Exercise =>
Copy the rows below word for word, from the line containing "This screenshot has width=960, height=720." through the line containing "table-cell: 2,730 is".

------------------------------

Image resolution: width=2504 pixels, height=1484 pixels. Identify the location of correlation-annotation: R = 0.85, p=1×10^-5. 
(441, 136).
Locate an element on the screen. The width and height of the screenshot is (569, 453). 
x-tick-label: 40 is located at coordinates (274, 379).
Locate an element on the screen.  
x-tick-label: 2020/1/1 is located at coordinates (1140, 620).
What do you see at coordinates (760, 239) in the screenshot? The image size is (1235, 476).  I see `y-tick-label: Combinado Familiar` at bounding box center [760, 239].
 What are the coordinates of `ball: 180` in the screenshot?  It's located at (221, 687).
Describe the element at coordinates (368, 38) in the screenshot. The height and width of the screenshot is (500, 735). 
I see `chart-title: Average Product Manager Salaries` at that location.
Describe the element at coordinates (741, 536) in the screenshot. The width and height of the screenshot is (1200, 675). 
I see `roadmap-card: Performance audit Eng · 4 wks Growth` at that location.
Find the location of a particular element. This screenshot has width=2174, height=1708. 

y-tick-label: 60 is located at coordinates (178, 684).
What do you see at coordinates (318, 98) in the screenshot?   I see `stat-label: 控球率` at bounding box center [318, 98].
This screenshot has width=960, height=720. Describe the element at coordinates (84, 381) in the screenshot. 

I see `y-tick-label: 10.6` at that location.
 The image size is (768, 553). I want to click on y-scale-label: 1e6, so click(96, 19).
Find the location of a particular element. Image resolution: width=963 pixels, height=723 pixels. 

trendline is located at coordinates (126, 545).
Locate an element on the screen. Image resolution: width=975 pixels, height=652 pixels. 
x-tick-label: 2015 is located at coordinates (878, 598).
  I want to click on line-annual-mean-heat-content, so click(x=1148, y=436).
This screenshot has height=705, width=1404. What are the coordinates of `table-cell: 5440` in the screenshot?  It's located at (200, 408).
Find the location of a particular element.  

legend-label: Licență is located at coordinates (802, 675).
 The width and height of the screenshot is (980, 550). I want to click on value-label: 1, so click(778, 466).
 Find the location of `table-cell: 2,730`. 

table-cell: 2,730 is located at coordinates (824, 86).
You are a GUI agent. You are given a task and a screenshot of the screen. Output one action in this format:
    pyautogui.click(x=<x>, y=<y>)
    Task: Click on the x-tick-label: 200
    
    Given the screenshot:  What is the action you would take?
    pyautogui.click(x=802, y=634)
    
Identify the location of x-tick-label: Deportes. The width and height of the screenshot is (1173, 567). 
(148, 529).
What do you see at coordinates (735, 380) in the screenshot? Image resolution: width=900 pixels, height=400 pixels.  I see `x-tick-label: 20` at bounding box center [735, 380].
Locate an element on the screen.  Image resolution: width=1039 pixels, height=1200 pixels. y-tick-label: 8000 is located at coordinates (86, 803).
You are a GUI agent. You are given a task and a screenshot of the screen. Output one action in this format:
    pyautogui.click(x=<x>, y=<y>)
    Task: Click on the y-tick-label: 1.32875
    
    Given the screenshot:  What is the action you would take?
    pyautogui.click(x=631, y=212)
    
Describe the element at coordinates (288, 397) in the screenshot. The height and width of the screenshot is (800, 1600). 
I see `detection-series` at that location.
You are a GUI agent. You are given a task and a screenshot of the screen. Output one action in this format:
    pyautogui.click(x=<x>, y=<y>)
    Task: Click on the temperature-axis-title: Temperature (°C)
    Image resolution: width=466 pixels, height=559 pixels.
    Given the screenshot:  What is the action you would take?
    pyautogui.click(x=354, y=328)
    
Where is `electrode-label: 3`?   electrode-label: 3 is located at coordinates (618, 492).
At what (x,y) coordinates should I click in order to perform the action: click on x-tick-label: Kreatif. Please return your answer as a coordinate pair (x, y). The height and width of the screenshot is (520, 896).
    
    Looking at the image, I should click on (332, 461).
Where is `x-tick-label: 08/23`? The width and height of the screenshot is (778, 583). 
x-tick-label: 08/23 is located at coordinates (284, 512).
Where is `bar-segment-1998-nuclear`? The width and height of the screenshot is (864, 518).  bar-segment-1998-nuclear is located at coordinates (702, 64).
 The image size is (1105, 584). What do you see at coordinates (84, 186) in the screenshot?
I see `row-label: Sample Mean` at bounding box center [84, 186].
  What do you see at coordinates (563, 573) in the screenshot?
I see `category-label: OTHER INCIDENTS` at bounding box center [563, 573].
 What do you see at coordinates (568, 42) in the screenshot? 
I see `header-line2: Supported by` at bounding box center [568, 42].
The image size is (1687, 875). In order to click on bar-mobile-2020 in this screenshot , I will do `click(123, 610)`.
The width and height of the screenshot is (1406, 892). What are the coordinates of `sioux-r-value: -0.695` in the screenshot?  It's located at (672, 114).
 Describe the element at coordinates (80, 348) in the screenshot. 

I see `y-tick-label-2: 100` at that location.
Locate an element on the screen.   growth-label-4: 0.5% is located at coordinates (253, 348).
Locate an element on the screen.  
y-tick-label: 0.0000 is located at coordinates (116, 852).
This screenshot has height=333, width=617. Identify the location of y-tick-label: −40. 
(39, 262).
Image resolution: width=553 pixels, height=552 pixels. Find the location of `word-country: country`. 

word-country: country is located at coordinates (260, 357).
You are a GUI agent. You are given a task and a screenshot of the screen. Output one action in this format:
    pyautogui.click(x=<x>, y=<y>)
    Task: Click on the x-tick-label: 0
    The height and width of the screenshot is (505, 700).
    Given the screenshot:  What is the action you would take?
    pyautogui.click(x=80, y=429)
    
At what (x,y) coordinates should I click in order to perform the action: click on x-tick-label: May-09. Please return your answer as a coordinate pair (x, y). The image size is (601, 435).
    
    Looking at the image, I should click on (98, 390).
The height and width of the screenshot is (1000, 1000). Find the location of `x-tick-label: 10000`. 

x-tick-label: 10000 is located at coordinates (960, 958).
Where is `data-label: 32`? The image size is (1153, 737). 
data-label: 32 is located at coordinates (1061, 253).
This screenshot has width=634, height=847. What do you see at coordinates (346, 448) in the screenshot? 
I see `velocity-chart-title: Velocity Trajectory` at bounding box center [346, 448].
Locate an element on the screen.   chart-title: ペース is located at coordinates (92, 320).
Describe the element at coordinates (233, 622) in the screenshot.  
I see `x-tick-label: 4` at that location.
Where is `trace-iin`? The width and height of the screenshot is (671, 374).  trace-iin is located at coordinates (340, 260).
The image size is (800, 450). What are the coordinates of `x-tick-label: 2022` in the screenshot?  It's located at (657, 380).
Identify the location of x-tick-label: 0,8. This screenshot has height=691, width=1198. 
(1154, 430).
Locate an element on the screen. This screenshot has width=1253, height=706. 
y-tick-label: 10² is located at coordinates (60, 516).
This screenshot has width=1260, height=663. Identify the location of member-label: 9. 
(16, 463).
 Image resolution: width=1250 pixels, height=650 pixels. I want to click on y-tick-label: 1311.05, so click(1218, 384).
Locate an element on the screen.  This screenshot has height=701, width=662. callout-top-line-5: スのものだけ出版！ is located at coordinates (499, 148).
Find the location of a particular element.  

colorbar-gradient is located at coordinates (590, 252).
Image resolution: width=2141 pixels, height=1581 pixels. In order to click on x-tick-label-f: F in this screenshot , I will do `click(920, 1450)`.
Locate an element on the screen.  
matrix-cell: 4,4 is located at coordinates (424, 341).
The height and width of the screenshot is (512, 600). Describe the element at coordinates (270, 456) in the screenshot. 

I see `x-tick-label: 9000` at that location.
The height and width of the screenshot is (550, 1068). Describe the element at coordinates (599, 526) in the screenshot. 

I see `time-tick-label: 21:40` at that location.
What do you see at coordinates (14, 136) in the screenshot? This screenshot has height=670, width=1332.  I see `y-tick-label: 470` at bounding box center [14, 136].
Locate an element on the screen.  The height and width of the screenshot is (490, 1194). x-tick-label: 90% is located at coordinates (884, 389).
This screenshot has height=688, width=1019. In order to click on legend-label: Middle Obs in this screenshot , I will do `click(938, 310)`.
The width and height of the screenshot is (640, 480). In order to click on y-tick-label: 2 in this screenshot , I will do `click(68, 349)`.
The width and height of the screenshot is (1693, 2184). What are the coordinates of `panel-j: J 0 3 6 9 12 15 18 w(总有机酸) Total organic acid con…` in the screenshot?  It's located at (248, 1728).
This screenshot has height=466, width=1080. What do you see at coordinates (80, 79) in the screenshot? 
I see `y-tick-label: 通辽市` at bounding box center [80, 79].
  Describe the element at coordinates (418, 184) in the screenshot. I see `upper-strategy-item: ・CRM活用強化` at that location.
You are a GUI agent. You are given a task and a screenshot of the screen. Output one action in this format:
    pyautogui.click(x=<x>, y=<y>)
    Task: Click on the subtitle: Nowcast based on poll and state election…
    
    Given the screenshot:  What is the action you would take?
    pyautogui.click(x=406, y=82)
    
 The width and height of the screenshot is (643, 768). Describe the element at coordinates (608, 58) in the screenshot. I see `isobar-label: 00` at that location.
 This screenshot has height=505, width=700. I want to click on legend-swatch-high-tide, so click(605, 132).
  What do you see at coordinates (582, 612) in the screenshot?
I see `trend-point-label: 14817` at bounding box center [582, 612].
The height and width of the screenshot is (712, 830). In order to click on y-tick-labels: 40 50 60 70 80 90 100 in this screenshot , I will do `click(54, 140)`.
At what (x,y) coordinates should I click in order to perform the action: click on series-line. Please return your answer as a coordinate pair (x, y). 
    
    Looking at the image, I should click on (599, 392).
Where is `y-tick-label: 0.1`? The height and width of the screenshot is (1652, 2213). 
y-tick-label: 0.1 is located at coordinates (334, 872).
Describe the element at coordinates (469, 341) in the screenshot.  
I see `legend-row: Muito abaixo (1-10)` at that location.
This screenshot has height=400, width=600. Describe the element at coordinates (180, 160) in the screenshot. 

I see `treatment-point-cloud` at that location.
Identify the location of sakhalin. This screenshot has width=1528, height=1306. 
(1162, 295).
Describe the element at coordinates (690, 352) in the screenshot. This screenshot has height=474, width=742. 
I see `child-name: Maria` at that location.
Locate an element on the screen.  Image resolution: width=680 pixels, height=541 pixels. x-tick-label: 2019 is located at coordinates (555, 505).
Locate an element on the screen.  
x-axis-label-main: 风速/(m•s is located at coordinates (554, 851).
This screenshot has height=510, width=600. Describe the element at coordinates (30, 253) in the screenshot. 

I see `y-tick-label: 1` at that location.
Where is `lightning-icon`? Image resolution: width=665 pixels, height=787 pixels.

------------------------------

Response to this task =>
This screenshot has width=960, height=720. Describe the element at coordinates (84, 381) in the screenshot. 

I see `y-tick-label: 10.6` at that location.
 The image size is (768, 553). I want to click on y-scale-label: 1e6, so click(96, 19).
Find the location of a particular element. Image resolution: width=963 pixels, height=723 pixels. 

trendline is located at coordinates (126, 545).
Locate an element on the screen. Image resolution: width=975 pixels, height=652 pixels. 
x-tick-label: 2015 is located at coordinates (878, 598).
  I want to click on line-annual-mean-heat-content, so click(x=1148, y=436).
This screenshot has height=705, width=1404. What are the coordinates of `table-cell: 5440` in the screenshot?  It's located at (200, 408).
Find the location of a particular element.  

legend-label: Licență is located at coordinates (802, 675).
 The width and height of the screenshot is (980, 550). I want to click on value-label: 1, so click(778, 466).
 Find the location of `table-cell: 2,730`. 

table-cell: 2,730 is located at coordinates (824, 86).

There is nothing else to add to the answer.